There’s a poem I wrote called ‘Silent Auction’, which is about this fella trying to sell me air pods on the street in London. I was having a coffee and he looked at me, pulled them out of his pocket and raised them to me. He nodded and I nodded back and tapped my headphones, as if I was saying, ‘I’m all good, Sir’ and then the silent auction ended. He puts it back into his pocket and goes. Not a single word is exchanged. It’s things like that, they’re just really funny.
I’m inspired every day when I look out the window. I’ll see mist and a patch of clouds in the sun and think ‘Wow that’s a sculpture’. I’ll look at other artist’s work and feel inspired. I feel like a big sponge and I just like soaking it all up. Trying to apply what you soak up, that’s the difficult part. I need to apply them somehow otherwise I’ll explode. Poems are great though because they allow you to collaborate with other people. My practice is socially engaged, and that’s probably why I feel I have to stop painting for now and develop more of an intentional way of working.
Helayna: So, when you say that you want to start creating with more intent what does that look like for you?
Dan: I think that mostly looks like trying and encouraging a more formalised structure to my work.
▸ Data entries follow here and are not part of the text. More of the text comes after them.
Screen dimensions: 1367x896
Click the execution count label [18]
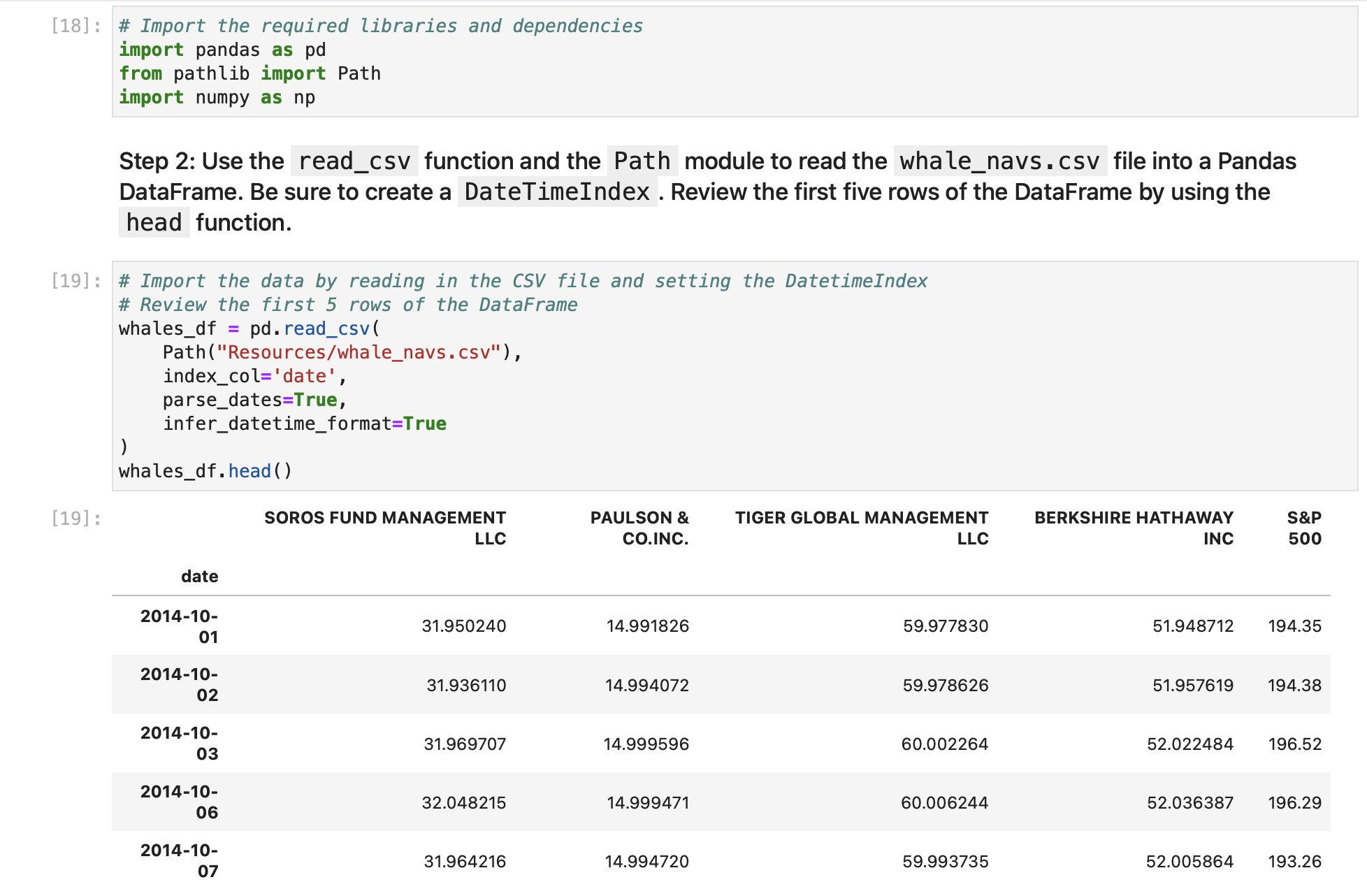[x=71, y=26]
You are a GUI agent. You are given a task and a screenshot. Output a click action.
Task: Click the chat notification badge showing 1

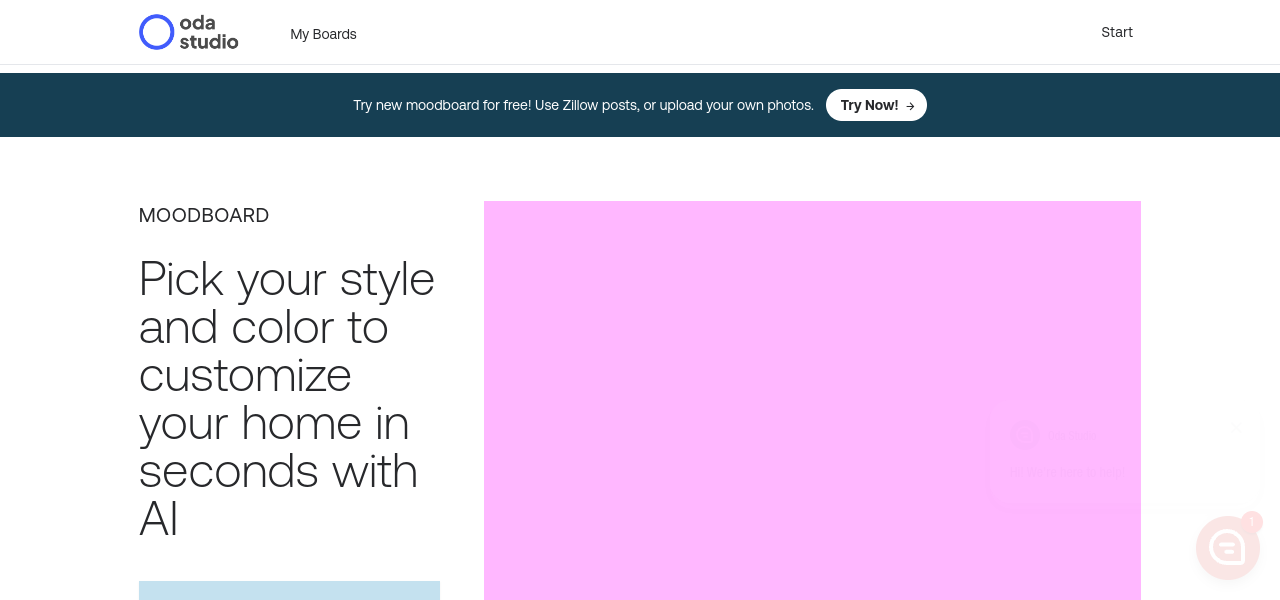(1252, 521)
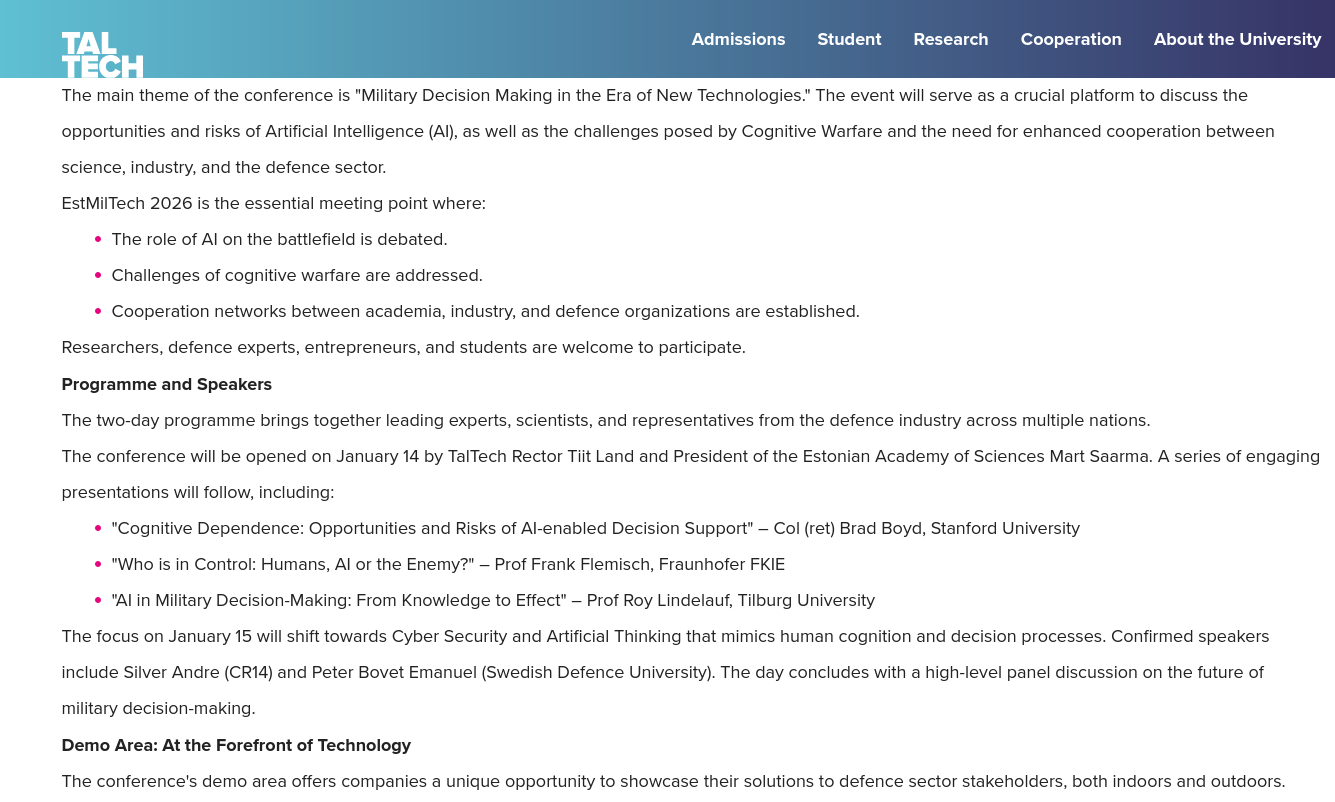Click the "Researchers, defence experts" sentence
1335x802 pixels.
(x=403, y=347)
But also exploring more about myself in my work. I have Tourette’s which is something that impacts my day-to-day life and for years I didn’t want to create any work about it. But now I want to start exploring this because I want to pursue making work that opens up conversations. Neurodiversity is a spectrum and I think it would be great to start formalising a creative structure of my own that allows me to use my life experiences and challenge the way I look at myself. From there I can, for example, organise and hold workshops because then you have a multi-sensory, tactile and engaging setting to work in.
There’s a poem I wrote, the first poem I ever wrote and it’s called ‘Man Over Matter’. It goes:
‘Man Over Matter’. Poem by Daniel O’Dempsey (Stromness, 2019). Filmed by Glen Thomson.
That whole poem was about when I was younger and being told by doctors that I was going to be terminally ill and they were going to put me into a Hospice. But thanks to the hard work of my mum and dad, they pushed the doctors to try this one last thing. When they tried it, voila, I became healthy.
Art provides an opportunity to get into the nuances of what work is actually saying and from there have interesting discussions with people. I think my main interest is storytelling.
Thank you to Dan for chatting with me about his wonderful practice!